The team employed a gas-source molecular beam epitaxy system in its work. A commercially available wafer of silicon-doped GaN on sapphire served as the template substrate. Ammonia was the nitrogen source, and elemental gallium, indium and aluminum were the group-III sources. Elemental silicon and bis(cyclopentadienyl)magnesium were used as the sources of the N- and P-type dopants, respectively.

The laser diodes feature a separate confinement heterostructure design with a multiple-quantum-well active region consisting of 2-nm-thick InGaN separated by 12-nm-thick undoped GaN barriers. After the growth process, the researchers used electron cyclotron resonance plasma etching to form 5 × 1000-µm ridge waveguide structures and the laser facets. No coating was applied to the facets to minimize loss.

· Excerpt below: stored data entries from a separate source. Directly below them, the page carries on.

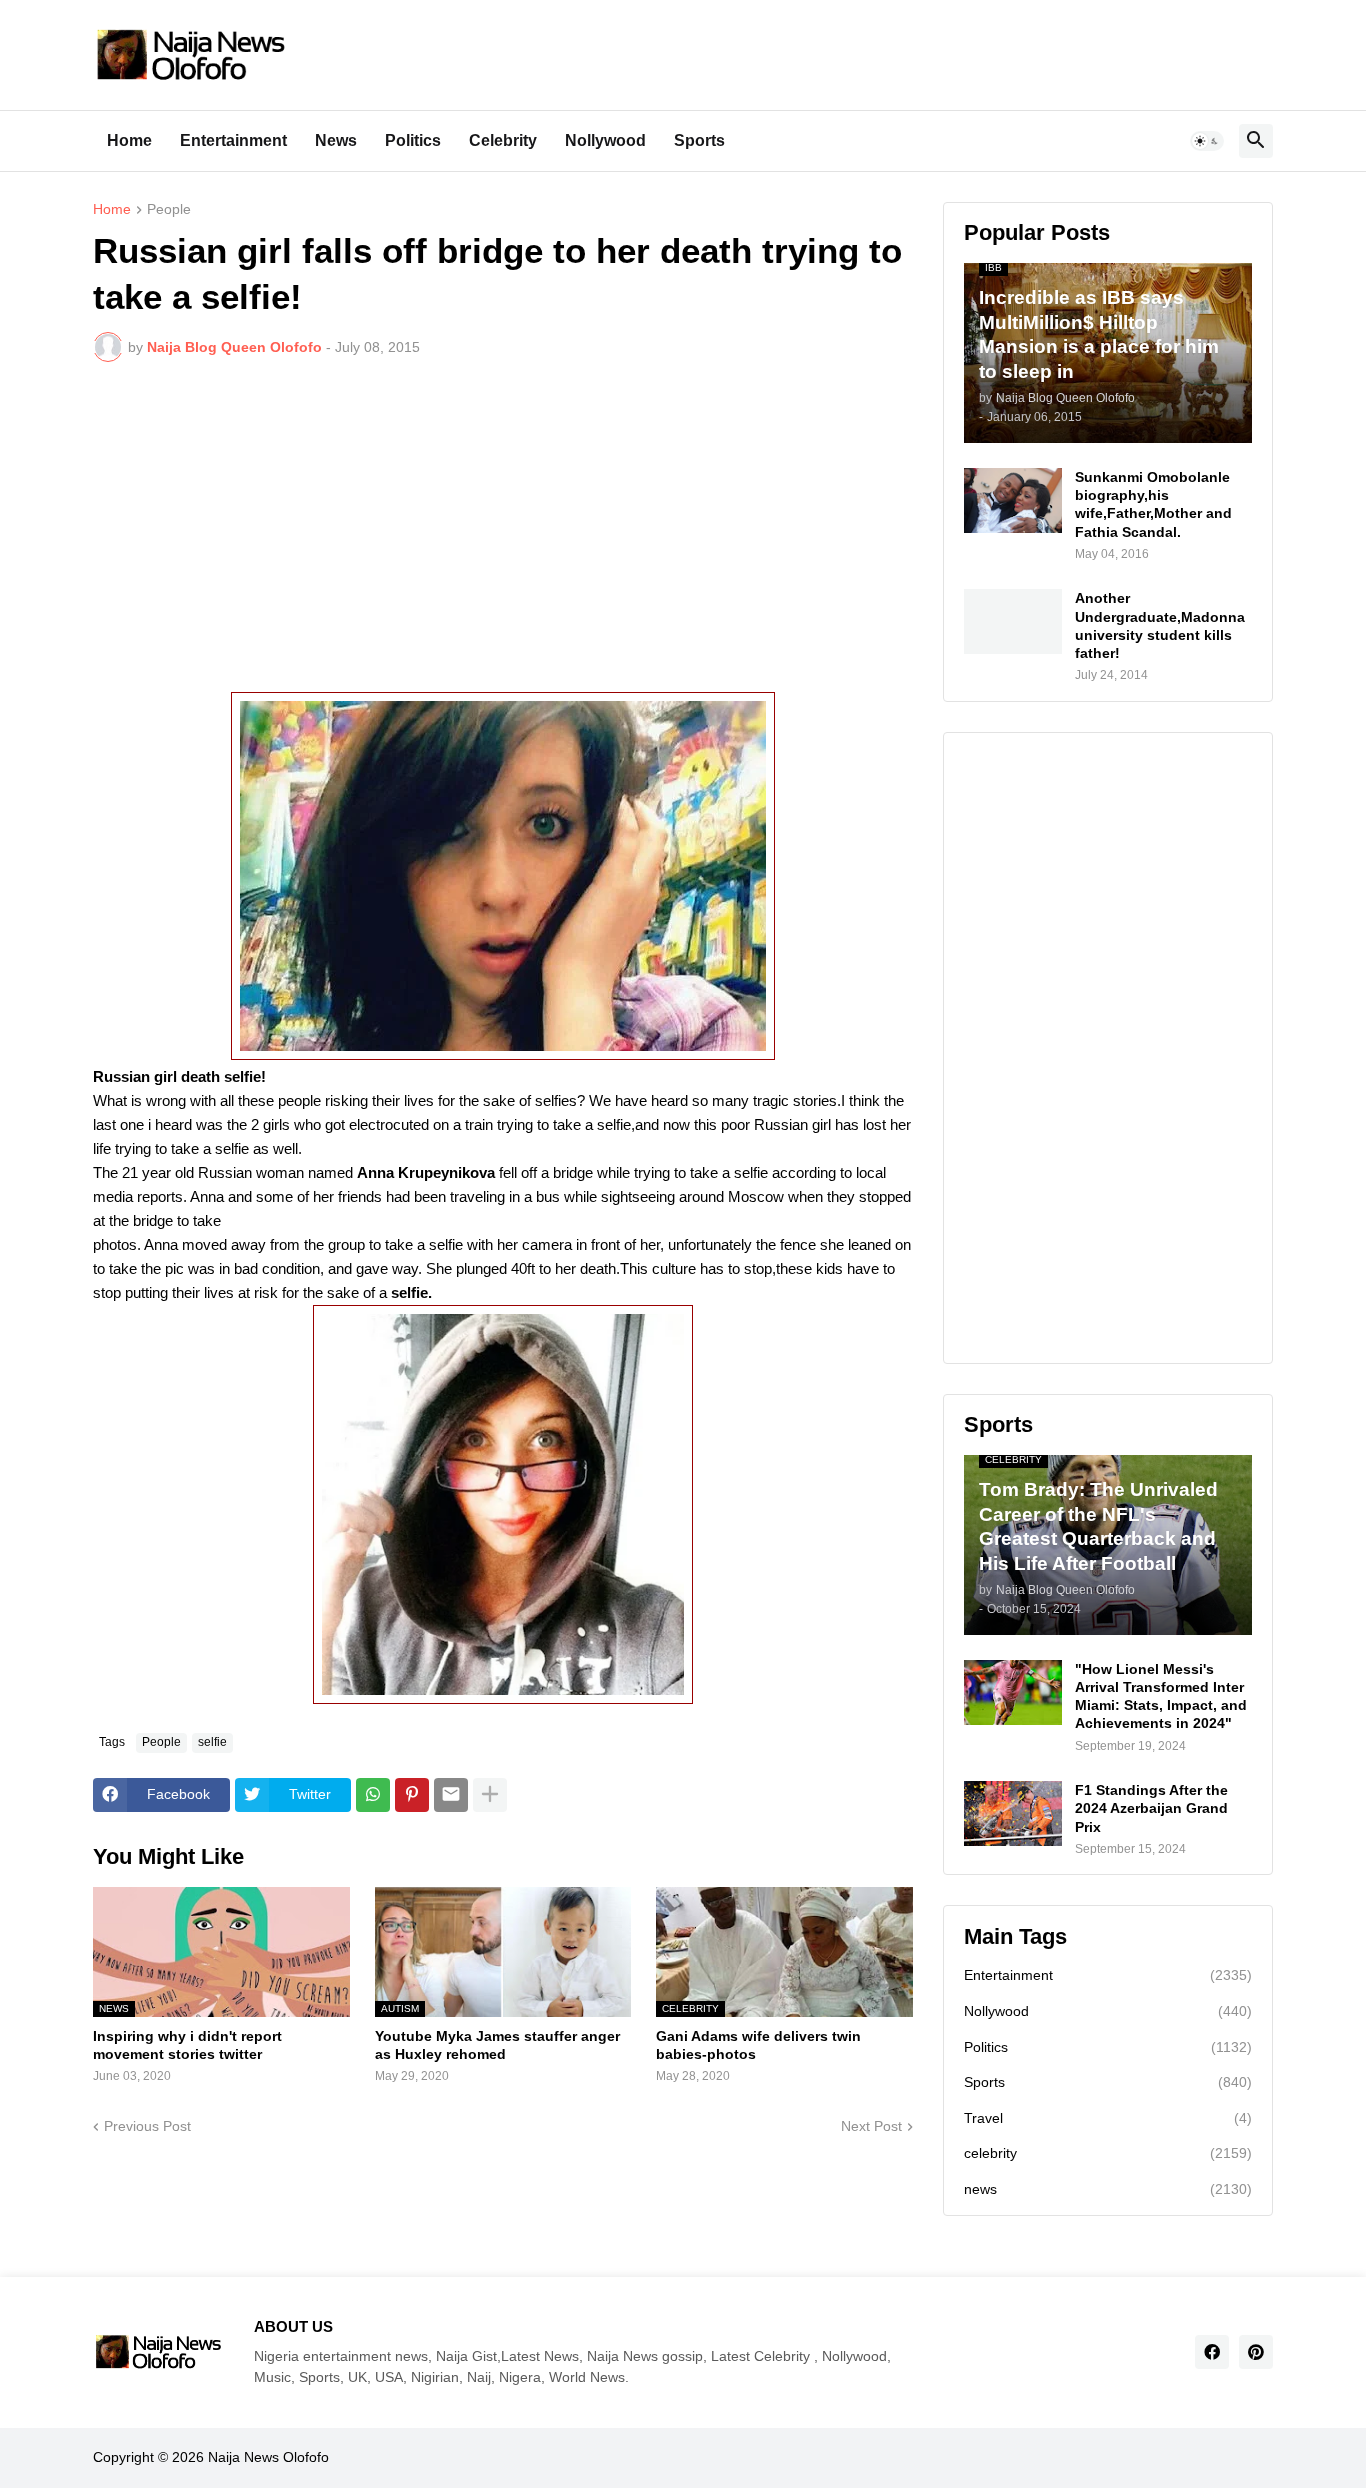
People (169, 209)
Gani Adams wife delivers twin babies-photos (758, 2045)
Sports (699, 140)
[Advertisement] (503, 527)
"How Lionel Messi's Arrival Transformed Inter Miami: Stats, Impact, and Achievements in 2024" (1161, 1696)
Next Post (871, 2126)
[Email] (451, 1795)
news (1108, 2189)
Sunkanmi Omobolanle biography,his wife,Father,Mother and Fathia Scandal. (1153, 504)
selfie (212, 1742)
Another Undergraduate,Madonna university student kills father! (1160, 625)
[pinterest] (1256, 2352)
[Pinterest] (412, 1795)
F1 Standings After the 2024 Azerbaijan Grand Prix (1151, 1808)
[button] (1207, 141)
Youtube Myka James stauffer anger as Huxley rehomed (497, 2045)
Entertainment (233, 140)
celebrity (1108, 2153)
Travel (1108, 2118)
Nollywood (605, 140)
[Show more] (490, 1795)
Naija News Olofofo (268, 2457)
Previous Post (147, 2126)
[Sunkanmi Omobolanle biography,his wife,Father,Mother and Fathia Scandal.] (1013, 500)
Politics (413, 140)
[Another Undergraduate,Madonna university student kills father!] (1013, 621)
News (336, 140)
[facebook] (1212, 2352)
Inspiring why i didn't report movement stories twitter (187, 2045)
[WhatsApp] (373, 1795)
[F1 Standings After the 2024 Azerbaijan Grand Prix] (1013, 1813)
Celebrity (503, 140)
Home (129, 140)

Tests at room temperature under pulsed current injection confirmed that the devices emit at a wavelength of ~400 nm, with a linewidth of less than 0.2 nm, and display a threshold current density of ~30 kA/cm2, which the company notes is similar to that of the first violet laser diodes grown by metallorganic chemical vapor deposition. The group is investigating facet coatings and ways to optimize the P-type AlGaN cladding layer, with hopes of reducing the operating voltage and threshold current to achieve CW lasing at room temperature.

A target application of such a CW emitter is in the writing and reading of data in the Blu-ray next-generation optical disk format. Under development by 12 companies in the consumer electronics and computer industries, including Sharp, Blu-ray systems will employ 405-nm laser diodes to boost the storage capacity of optical disks.